The task> Nothing but the lines from the one containing "Given: Click the" through the last line of the data below should be returned, each exactly as it stands, pictures excluded.

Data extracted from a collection
┌────────
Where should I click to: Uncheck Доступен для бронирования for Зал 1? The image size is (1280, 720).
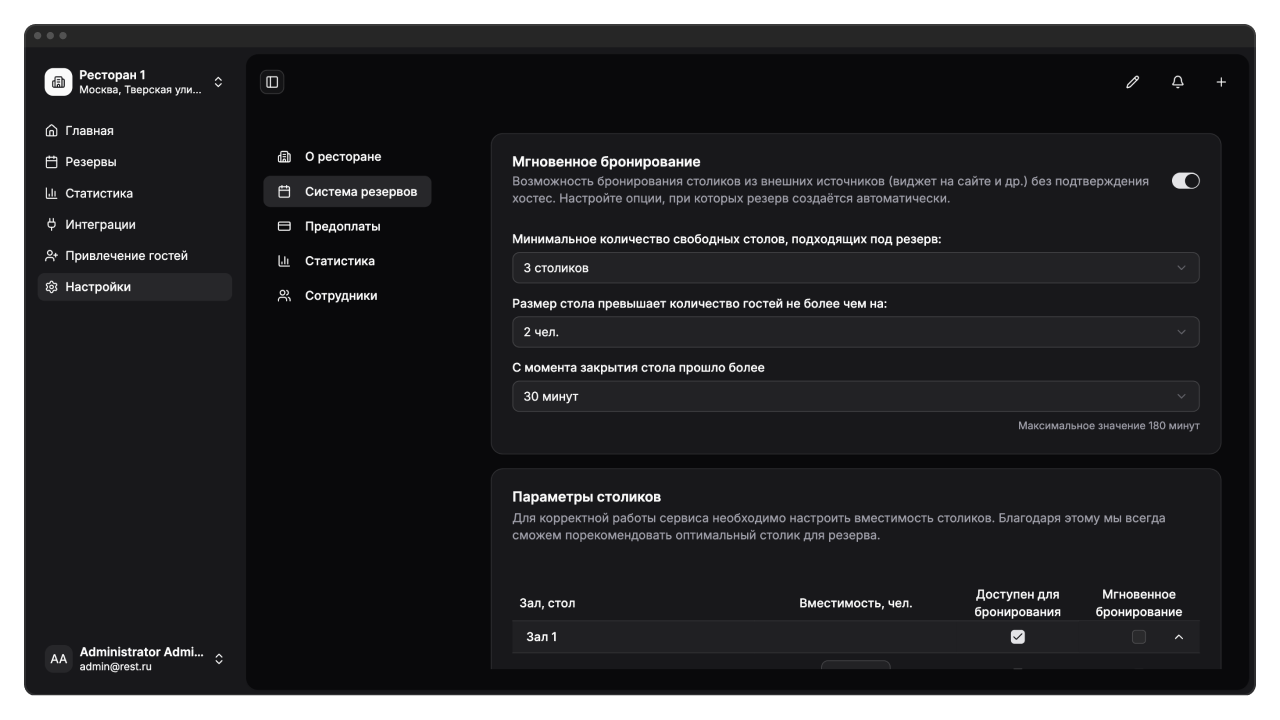[x=1018, y=637]

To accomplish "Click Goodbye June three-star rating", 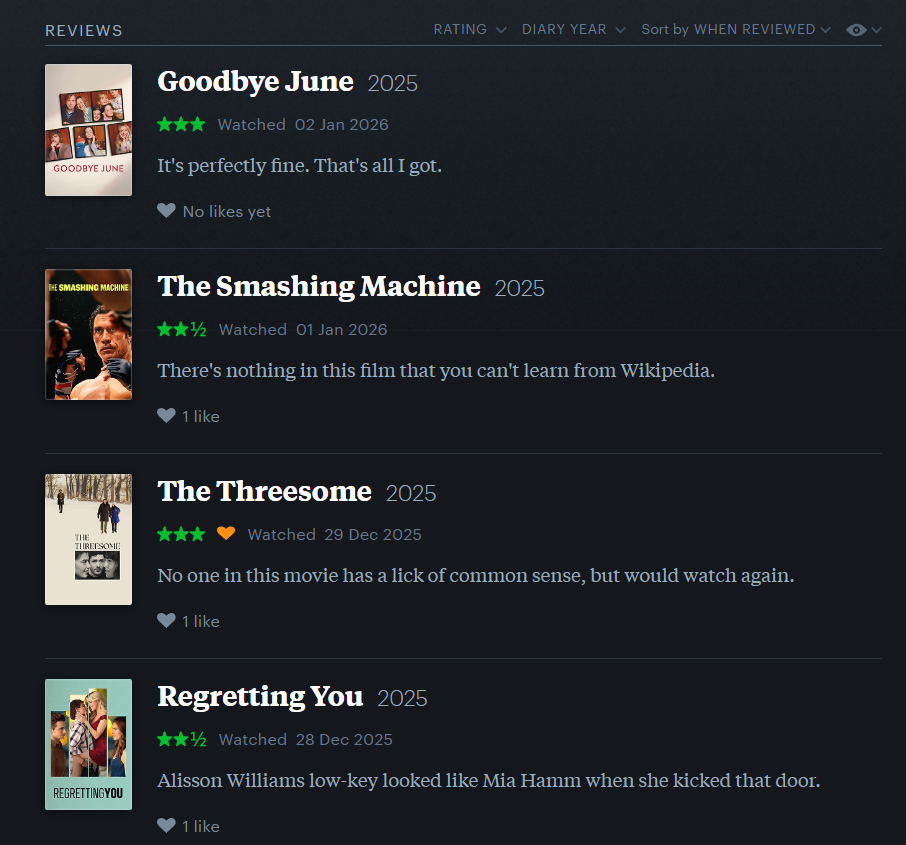I will pyautogui.click(x=181, y=125).
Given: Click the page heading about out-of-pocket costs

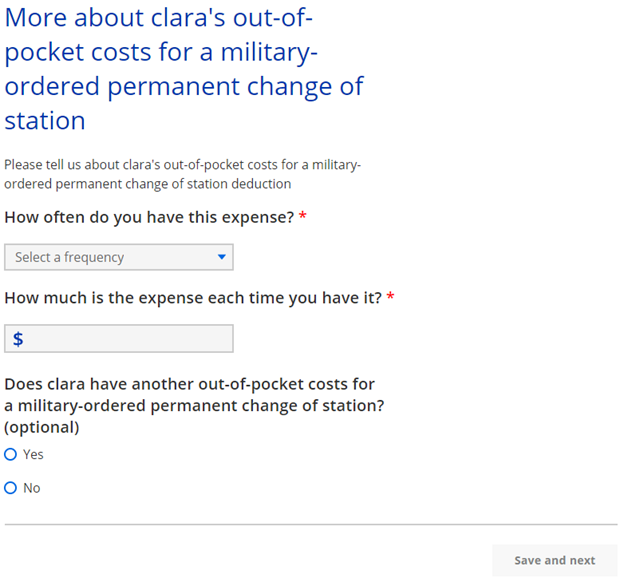Looking at the screenshot, I should [184, 70].
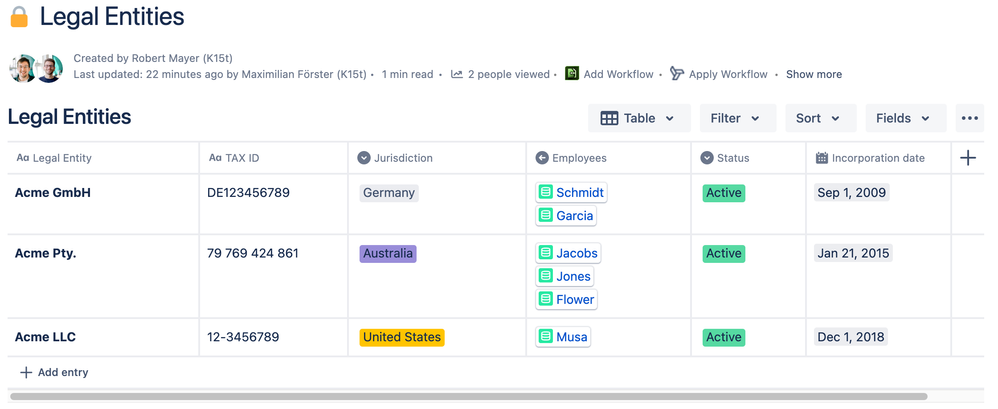Viewport: 998px width, 409px height.
Task: Open the Table view dropdown
Action: [x=638, y=118]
└────────
Written response>
Given: Click the page heading about out-of-pocket costs

Looking at the screenshot, I should [184, 70].
Viewport: 998px width, 409px height.
Task: Open the Table view dropdown
Action: [x=638, y=118]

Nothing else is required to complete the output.